昨シーズンの青木はこの大会で13位となったものの、5月の「Sky RKBレディス」以降は16試合で予選通過がわずか1回。夏ごろからは、その原因が自身のスイングにあるのでは? との悩みやモヤモヤに絶えることなく襲われていたのがようやく解決しました。
アマチュアとしては気温が上がって、ヘッドスピードも上がれば飛距離アップにつながる!と喜ぶところですが、青木はそれが結果に結びつかず。そこで球を“逃がして”対応していたものの、ダメ…。
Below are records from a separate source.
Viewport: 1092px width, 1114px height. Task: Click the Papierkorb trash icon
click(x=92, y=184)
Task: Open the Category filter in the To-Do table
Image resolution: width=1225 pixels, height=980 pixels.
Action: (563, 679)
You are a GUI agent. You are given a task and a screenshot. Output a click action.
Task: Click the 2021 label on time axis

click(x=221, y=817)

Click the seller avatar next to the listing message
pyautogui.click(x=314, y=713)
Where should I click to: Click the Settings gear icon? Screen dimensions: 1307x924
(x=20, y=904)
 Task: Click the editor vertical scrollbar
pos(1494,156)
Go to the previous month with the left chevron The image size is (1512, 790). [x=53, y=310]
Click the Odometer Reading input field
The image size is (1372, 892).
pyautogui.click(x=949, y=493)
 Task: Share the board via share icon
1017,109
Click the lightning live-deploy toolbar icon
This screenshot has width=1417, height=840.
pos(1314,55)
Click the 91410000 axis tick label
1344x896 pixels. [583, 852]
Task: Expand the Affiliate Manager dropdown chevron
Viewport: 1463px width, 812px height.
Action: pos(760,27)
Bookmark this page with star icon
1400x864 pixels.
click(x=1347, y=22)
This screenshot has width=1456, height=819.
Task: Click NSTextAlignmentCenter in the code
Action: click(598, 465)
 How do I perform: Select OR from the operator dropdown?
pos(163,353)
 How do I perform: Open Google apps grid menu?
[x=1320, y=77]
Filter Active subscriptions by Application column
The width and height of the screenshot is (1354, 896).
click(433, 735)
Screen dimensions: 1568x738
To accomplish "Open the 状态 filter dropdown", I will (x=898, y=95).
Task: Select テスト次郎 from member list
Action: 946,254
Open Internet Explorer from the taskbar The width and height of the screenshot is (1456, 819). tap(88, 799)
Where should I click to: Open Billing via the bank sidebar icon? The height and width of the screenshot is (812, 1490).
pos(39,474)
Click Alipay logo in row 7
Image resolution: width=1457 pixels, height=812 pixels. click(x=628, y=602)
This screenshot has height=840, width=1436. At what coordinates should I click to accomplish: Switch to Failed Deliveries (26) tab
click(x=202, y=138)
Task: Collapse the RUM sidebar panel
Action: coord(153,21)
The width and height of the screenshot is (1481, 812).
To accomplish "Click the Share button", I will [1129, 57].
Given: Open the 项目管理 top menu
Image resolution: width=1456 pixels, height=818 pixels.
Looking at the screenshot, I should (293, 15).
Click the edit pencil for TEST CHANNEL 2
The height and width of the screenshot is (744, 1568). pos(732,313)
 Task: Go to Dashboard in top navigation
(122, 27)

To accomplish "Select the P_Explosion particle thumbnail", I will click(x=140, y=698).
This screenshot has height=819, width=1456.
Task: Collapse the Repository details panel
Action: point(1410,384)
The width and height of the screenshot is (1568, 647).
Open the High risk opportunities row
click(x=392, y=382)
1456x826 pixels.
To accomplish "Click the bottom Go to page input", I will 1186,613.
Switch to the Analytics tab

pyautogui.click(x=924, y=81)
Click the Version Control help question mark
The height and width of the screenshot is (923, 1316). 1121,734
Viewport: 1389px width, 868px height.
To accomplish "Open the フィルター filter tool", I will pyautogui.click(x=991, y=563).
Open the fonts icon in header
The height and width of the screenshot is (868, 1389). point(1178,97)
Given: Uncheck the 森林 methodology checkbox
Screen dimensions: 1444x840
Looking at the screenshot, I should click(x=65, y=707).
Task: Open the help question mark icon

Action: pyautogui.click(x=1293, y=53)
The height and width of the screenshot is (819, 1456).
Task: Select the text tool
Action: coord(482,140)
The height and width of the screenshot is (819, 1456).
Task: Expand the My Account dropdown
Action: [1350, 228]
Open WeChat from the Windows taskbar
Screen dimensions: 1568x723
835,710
それだけ悩み、苦しみ続けた原因がスイングではなかったとわかり、シャフト変更が正解だったことは順位が証明しています。
後半の4ボギーは不運もあった
ハーフターンのインターバルで優勝争いしていることを知ると「後半は置きに行ってしまって…」(青木)。さらにティショットがディボットに止まる不運もあって4ボギーを叩きましたが、それでも首位との差を詰め、順位も上げたことからすると、むしろ運は向いていると言えるかもしれません。
7番パー5で二つ目のバーディーを奪った時は首位に並びました。そのことを聞かれた青木は「分からなかったです。えー(リーダーボードを)見たかった」と苦笑いしていました。
ですが最終日は優勝すれば、リーダーボードには自身の名前がデカデカと映し出されます。それを思う存分見て、記念撮影もできるようになってもらいたいものです。